» Request:
Return every line of the listing below word for word, leaving out the pictures.
───── Provided entries
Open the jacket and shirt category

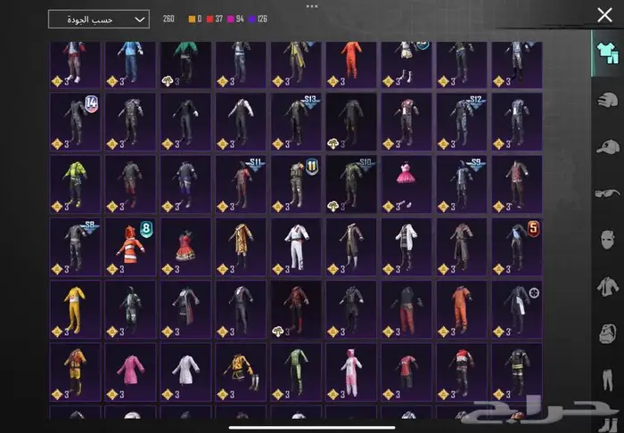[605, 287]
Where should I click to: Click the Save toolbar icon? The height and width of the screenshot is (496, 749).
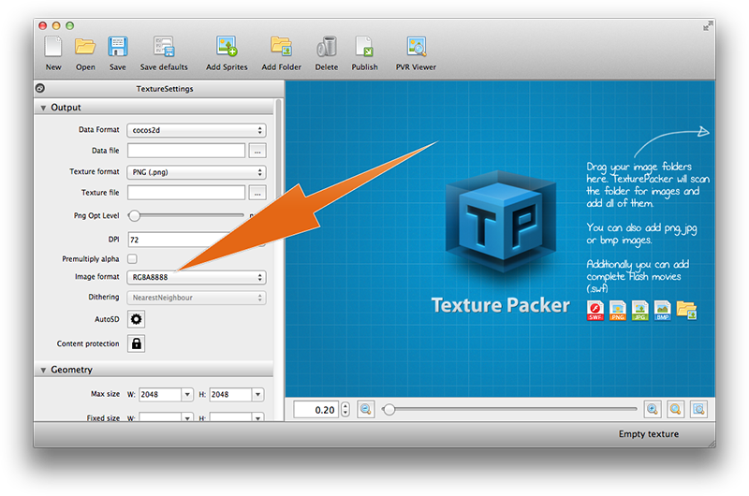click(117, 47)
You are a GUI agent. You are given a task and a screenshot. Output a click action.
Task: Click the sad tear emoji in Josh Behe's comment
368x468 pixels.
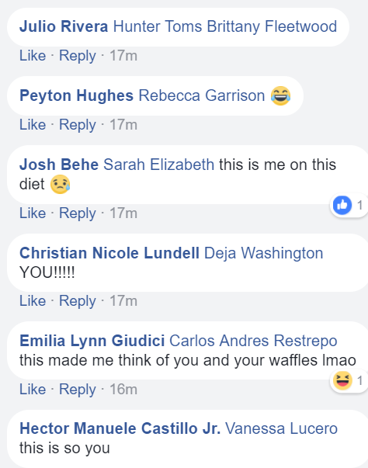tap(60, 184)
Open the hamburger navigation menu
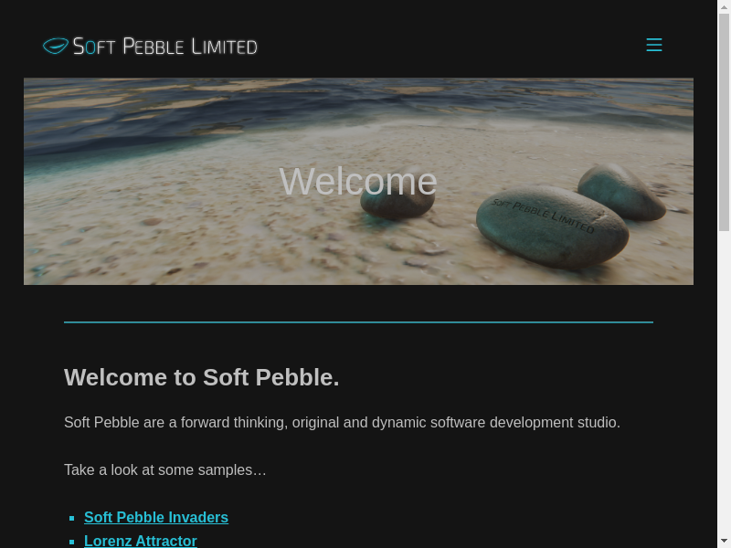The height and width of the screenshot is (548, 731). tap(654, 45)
──────────
» Result for this task:
Open the jacket and shirt category

[605, 287]
Where should I click to: Click the Save toolbar icon? The height and width of the screenshot is (496, 749).
click(117, 47)
You are a GUI agent. You are given a task and a screenshot. Output a click action.
Task: Click the sad tear emoji in Josh Behe's comment
368x468 pixels.
tap(60, 184)
Open the hamburger navigation menu
The height and width of the screenshot is (548, 731). tap(654, 45)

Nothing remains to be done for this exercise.